Your instructions >>
Take the line containing "编程开发 (611, 362)" and every line after it to the end of the data, and write them out exactly as they appear.

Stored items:

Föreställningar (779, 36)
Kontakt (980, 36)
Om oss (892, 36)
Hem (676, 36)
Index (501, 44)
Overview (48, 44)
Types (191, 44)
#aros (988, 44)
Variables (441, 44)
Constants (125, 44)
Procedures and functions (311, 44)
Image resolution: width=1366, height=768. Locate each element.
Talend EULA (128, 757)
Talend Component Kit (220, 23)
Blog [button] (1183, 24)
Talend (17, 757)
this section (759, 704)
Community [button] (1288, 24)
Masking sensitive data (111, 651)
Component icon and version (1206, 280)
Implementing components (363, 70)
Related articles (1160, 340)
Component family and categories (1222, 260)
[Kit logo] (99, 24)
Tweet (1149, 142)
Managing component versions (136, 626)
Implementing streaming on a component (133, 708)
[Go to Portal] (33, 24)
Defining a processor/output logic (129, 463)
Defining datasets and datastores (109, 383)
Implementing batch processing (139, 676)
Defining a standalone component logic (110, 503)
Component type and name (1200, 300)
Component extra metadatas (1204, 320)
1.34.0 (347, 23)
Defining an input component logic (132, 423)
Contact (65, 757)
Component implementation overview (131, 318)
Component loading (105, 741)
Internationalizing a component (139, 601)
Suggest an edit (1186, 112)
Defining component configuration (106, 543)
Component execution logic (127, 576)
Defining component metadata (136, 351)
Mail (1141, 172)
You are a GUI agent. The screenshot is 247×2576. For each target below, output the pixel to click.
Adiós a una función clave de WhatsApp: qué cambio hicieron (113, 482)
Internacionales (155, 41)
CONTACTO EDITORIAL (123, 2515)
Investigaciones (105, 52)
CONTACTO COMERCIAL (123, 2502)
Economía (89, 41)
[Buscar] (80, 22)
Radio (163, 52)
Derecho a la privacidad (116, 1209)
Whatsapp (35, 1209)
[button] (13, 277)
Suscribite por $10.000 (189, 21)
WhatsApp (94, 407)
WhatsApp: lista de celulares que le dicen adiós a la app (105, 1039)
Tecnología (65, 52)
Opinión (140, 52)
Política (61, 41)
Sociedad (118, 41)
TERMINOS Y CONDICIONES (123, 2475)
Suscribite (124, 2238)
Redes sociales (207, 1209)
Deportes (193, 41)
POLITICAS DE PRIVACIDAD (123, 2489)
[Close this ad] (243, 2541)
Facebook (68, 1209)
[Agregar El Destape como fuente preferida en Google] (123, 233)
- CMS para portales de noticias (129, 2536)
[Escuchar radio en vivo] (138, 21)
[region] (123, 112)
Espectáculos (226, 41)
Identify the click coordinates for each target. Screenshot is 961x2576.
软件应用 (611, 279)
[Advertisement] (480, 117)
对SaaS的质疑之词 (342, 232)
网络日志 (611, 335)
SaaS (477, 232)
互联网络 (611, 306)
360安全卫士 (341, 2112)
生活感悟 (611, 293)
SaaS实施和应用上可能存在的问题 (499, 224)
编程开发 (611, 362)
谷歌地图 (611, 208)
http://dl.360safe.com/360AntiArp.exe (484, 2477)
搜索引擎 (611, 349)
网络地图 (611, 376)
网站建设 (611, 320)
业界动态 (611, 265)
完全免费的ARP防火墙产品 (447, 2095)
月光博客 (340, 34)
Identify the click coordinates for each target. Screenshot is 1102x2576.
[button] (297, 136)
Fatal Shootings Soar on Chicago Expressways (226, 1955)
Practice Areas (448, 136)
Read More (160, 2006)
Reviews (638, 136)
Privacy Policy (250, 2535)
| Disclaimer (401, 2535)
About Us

The completed task >>
编程开发 (611, 362)
谷歌地图 (611, 208)
http://dl.360safe.com/360AntiArp.exe (484, 2477)
搜索引擎 (611, 349)
网络地图 (611, 376)
网站建设 (611, 320)
业界动态 (611, 265)
完全免费的ARP防火墙产品 (447, 2095)
月光博客 (340, 34)
Identify the click coordinates for each target. Screenshot is 1102x2576.
[button] (297, 136)
Fatal Shootings Soar on Chicago Expressways (226, 1955)
Practice Areas (448, 136)
Read More (160, 2006)
Reviews (638, 136)
Privacy Policy (250, 2535)
| Disclaimer (401, 2535)
About Us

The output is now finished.